Let's look at this in some detail. Let's start by looking at the way the GUI fills the JTextField widgets from the JList.
When you have a standard JList widget on a GUI form, there are two ways to treat the remote calls: synchronously or asynchronously. In other words there are two ways the list box can behave:
1. When you land on an item, the XML-RPC call is made synchronously as a method call in the valueChanged() method attached to the JList. When this is the case you can't scroll to another item (or do much else) until the XML-RPC call returns with data or times out, since you're code is running on the GUI's single thread. Remember, all code executed in an event listener method is executed on Swing's Event Dispatch Thread.
Let's remember for a moment that an RPC call, any RPC call, is by definition a synchronous call.

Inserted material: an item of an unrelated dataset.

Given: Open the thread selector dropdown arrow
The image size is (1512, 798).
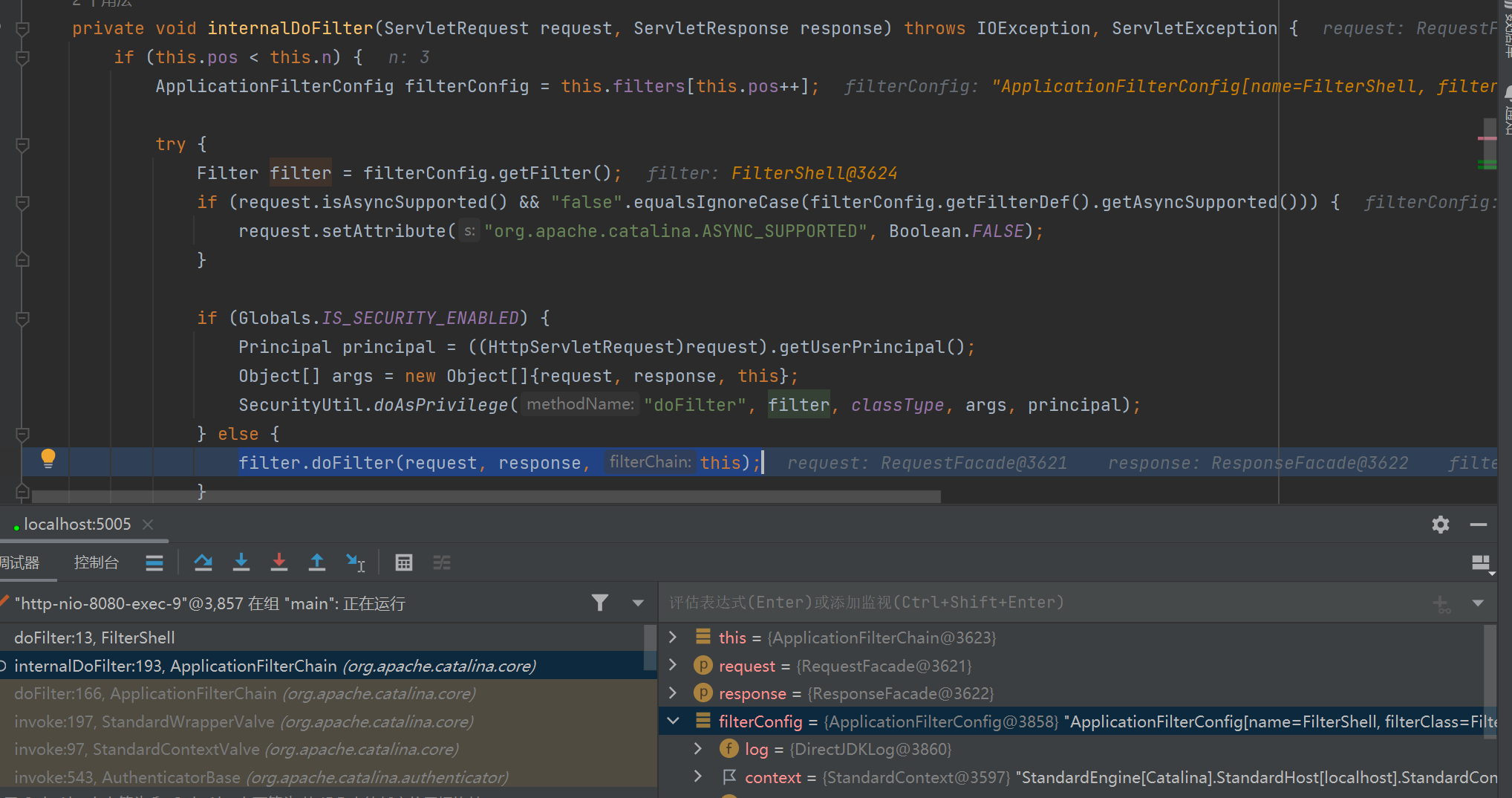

When the remote request is sent over the socket, the socket sits and waits for a response until it arrives. If this request is made in a single-threaded application, the behavior of the application is that no other instruction will be executed until the data is returned. So, unless you place the remote call in another thread, everything stops until that call receives a response or times out.
2. When you land on an item, the XML-RPC call is made asynchronously, by firing off a separate thread from the valueChanged() method. To the GUI user, this means he can scroll up and down at will.
Having said that, there are then two ways that an asynchronous call can behave.
2i) as the list items are selected one by one as the user rapidly scrolls over them, EVERY SELECTED ITEM fires off an XML-RPC call asynchronously. Therefore, one by one, the calls return data and the code executes to fill the data fields related to selected item. If the user is racing his selector up and down the list box, testing to see how many calls he can fire off before he chokes the system, he'll see wildly erratic behavior: flickering data filling fields faster than the eye can follow. Finally, the data "catches up" with the last selected item in the list.
OR
2ii) as the list items are selected one by one as the user rapidly scrolls over them, ONLY THE FIRST SELECTION fires off an XML-RPC call asynchronously. After that, the listbox "magically" knows the the user is wasting its time, and it waits patiently for the user to stop screwing around. Then, when the user has selected the last item (when he's stopped playing with the list box), then, and only then, does the listbox permit the execution of the SECOND XML-RPC CALL, the one that fills the data fields with information related to the (finally) selected item.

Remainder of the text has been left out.